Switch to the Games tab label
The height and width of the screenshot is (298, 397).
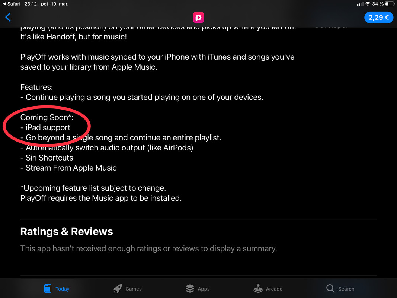[134, 289]
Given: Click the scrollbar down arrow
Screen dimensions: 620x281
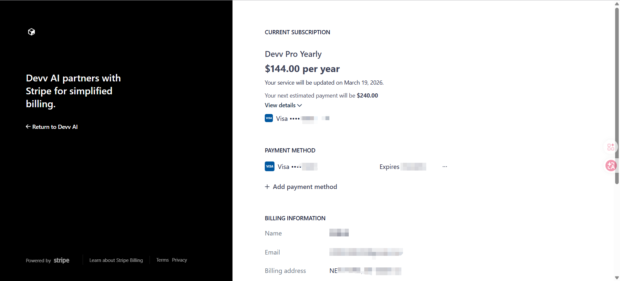Looking at the screenshot, I should (617, 278).
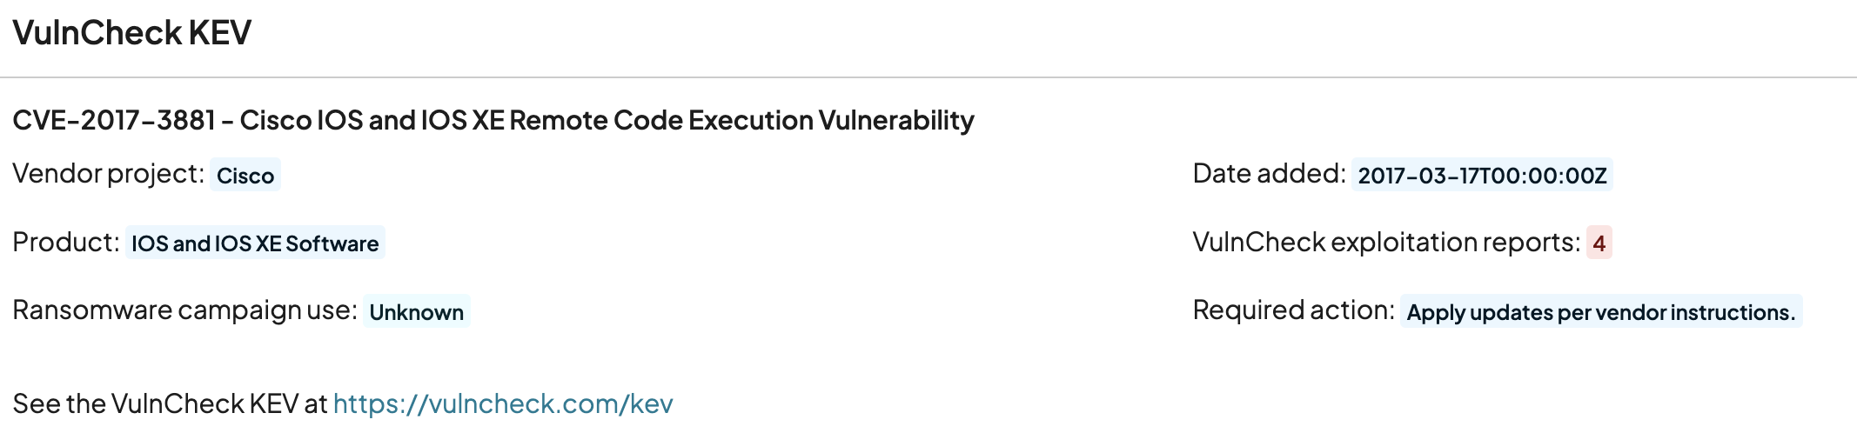This screenshot has height=433, width=1857.
Task: Select the 2017-03-17T00:00:00Z date badge
Action: (1482, 176)
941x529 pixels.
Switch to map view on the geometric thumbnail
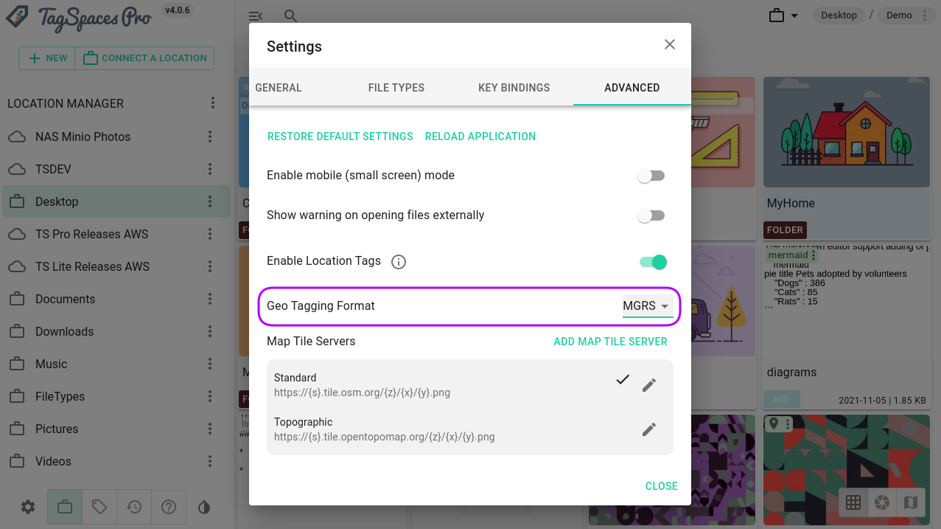click(x=911, y=502)

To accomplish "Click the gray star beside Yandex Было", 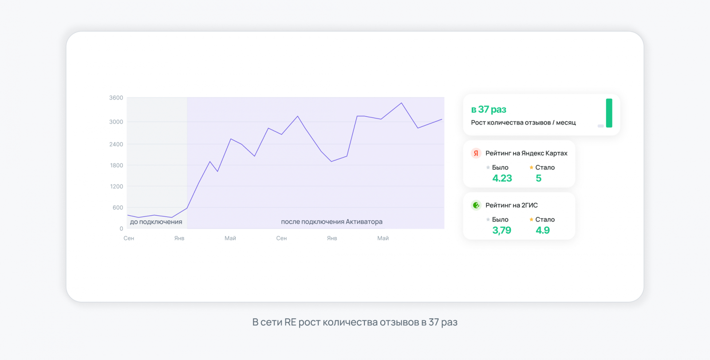I will click(488, 167).
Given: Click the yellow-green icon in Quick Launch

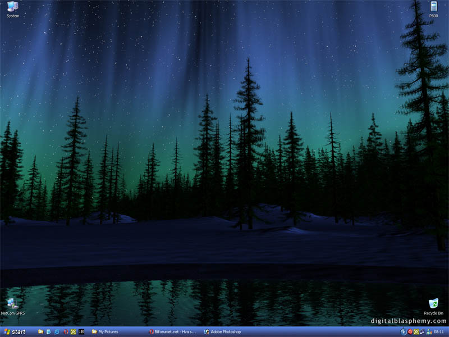Looking at the screenshot, I should [x=73, y=332].
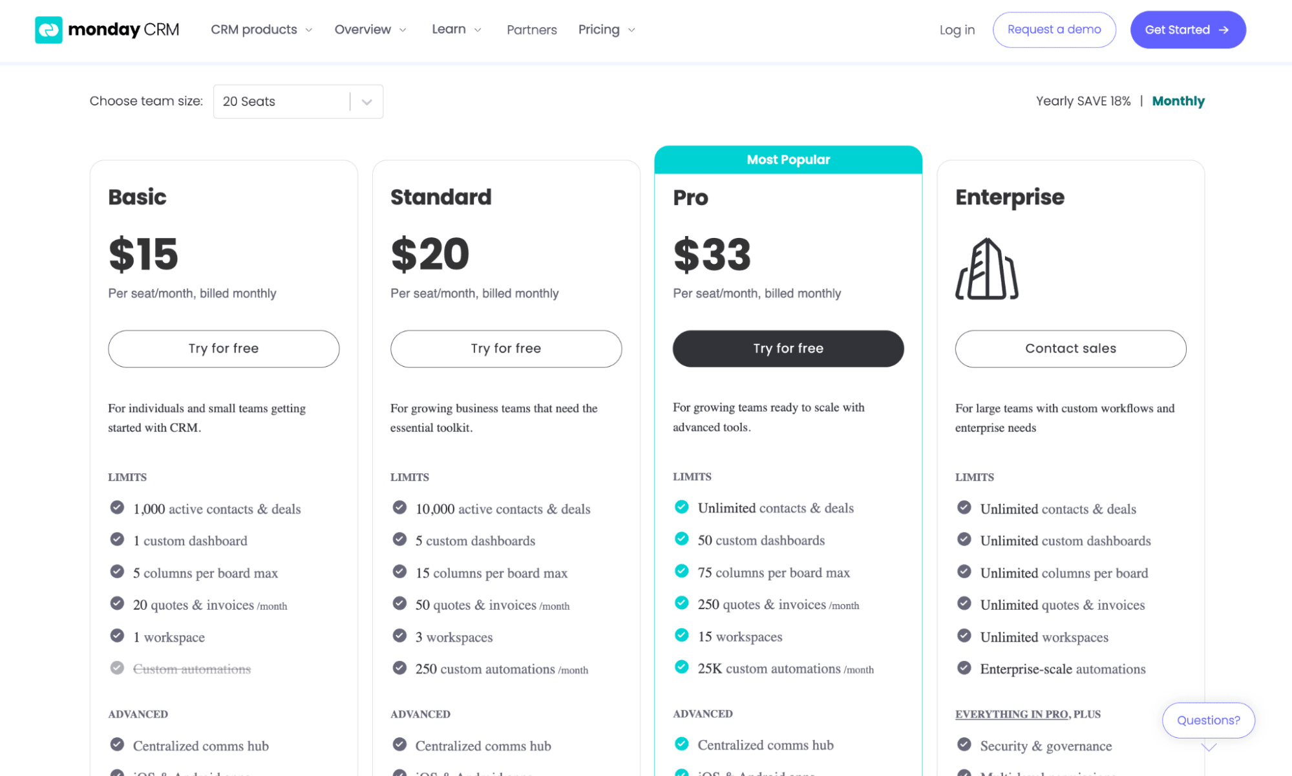Switch billing to Yearly SAVE 18%
The image size is (1292, 776).
[x=1083, y=101]
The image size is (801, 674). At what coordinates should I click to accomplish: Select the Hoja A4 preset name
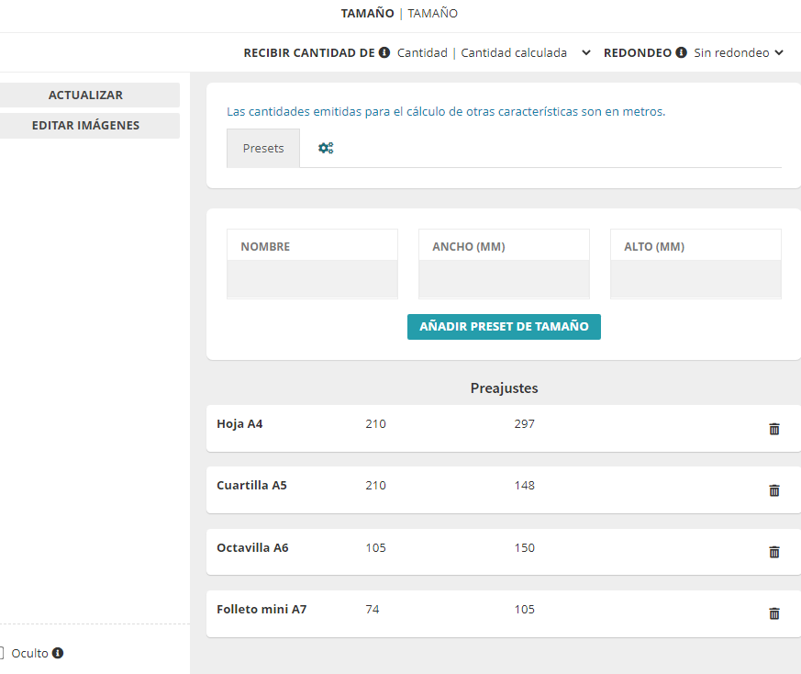[x=239, y=424]
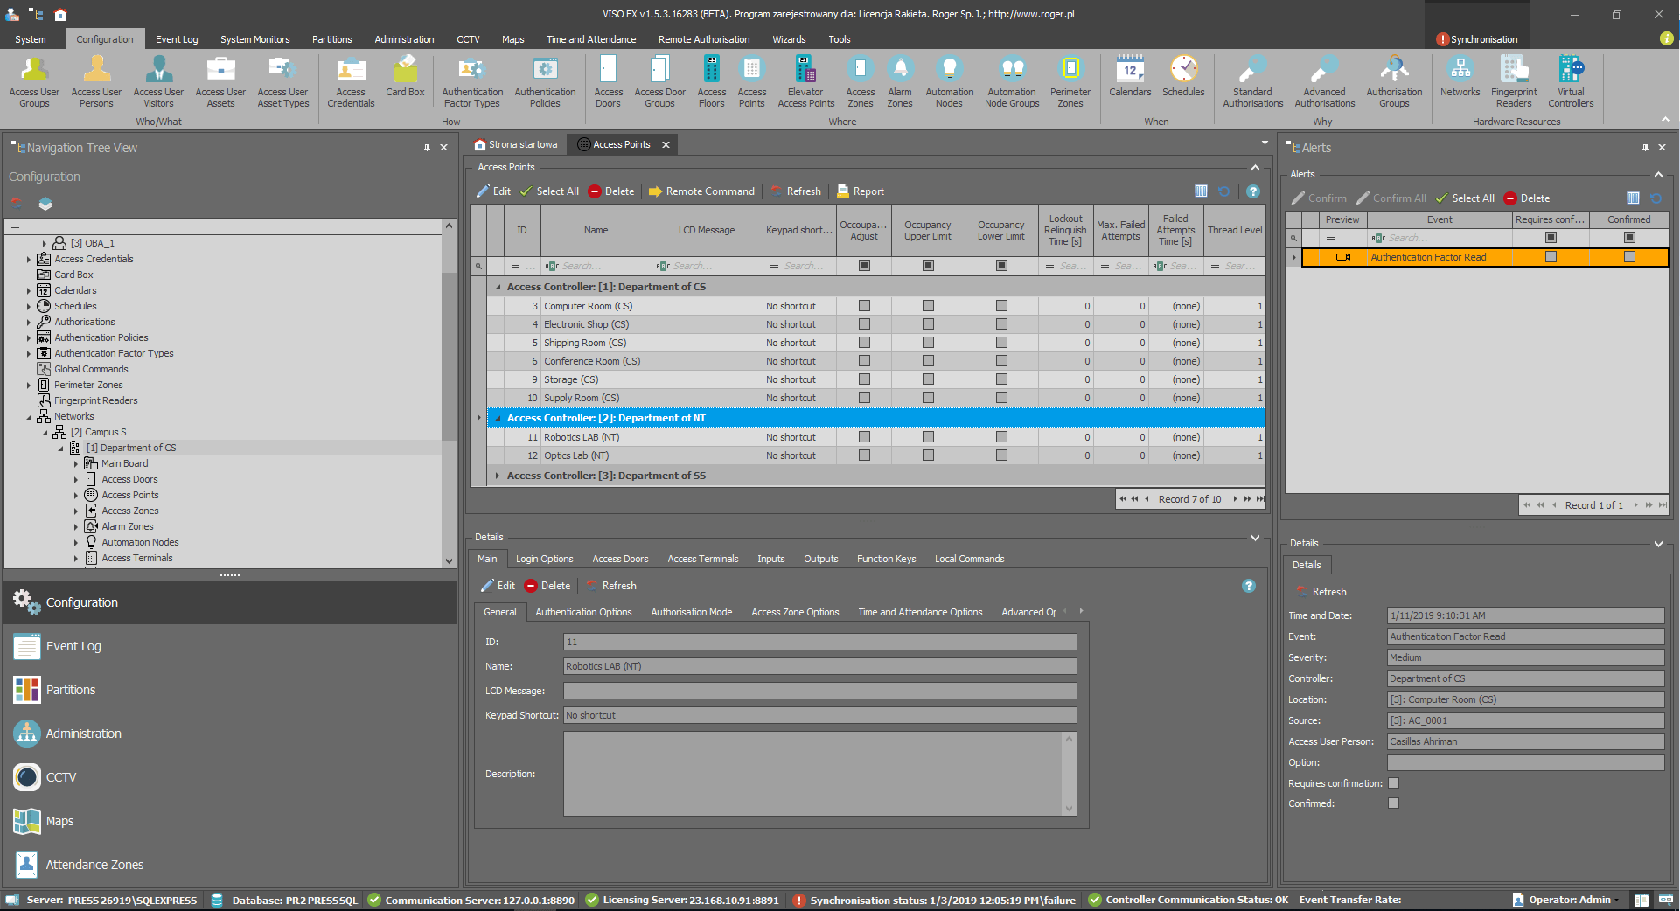The width and height of the screenshot is (1680, 911).
Task: Expand the Access Credentials tree node
Action: 29,259
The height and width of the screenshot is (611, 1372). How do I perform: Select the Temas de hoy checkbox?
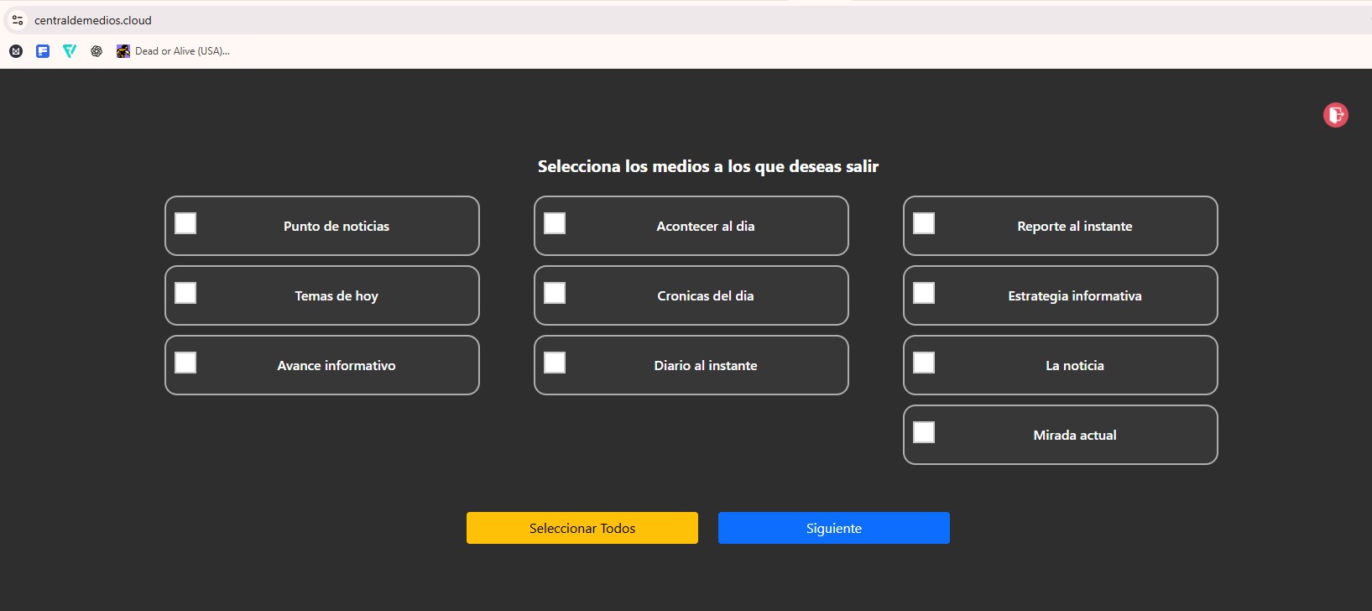pyautogui.click(x=185, y=293)
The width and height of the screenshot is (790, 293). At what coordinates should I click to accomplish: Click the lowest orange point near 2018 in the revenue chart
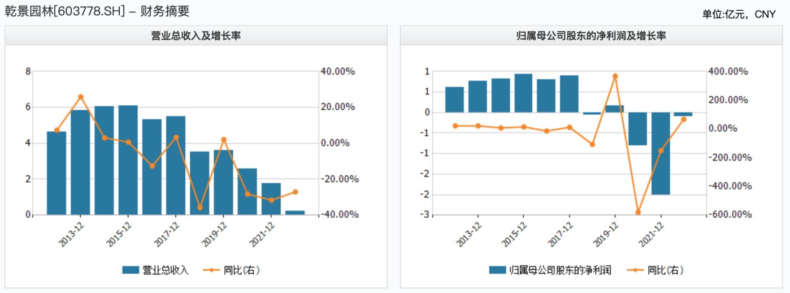pos(199,208)
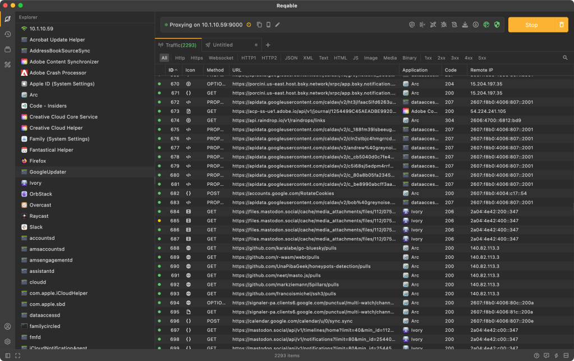Click the mobile device icon by proxy address
The height and width of the screenshot is (361, 574).
[x=268, y=25]
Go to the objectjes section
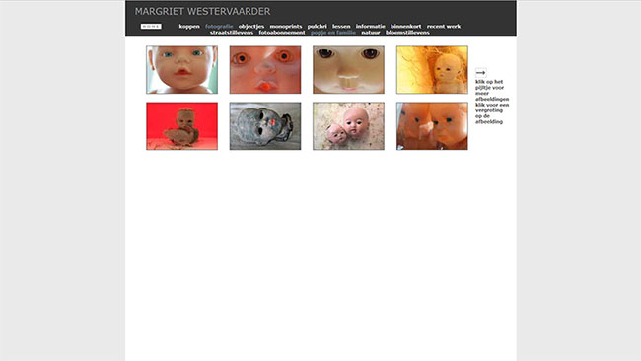The height and width of the screenshot is (361, 641). (x=251, y=27)
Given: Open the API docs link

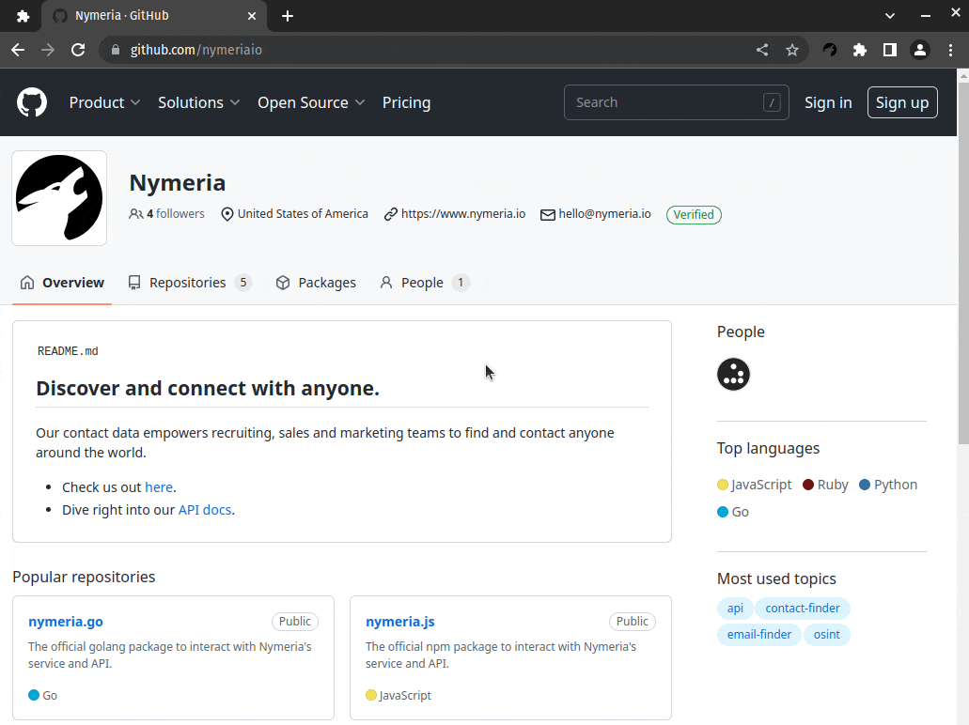Looking at the screenshot, I should click(204, 510).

◆ ◆ ◆

■ Your assignment
Pick up at the line that holds "The width and height of the screenshot is (790, 293)." and restate each line, word for word, through the last line of the entries. Include both end lines but none of the pictures.

■ Solved problem
The width and height of the screenshot is (790, 293). At what coordinates should I click to accomplish: Click the lowest orange point near 2018 in the revenue chart
pos(199,208)
Click the mobile device icon by proxy address
The height and width of the screenshot is (361, 574).
[x=268, y=25]
Go to the objectjes section
The height and width of the screenshot is (361, 641). (x=251, y=27)
Given: Open the API docs link

Looking at the screenshot, I should click(204, 510).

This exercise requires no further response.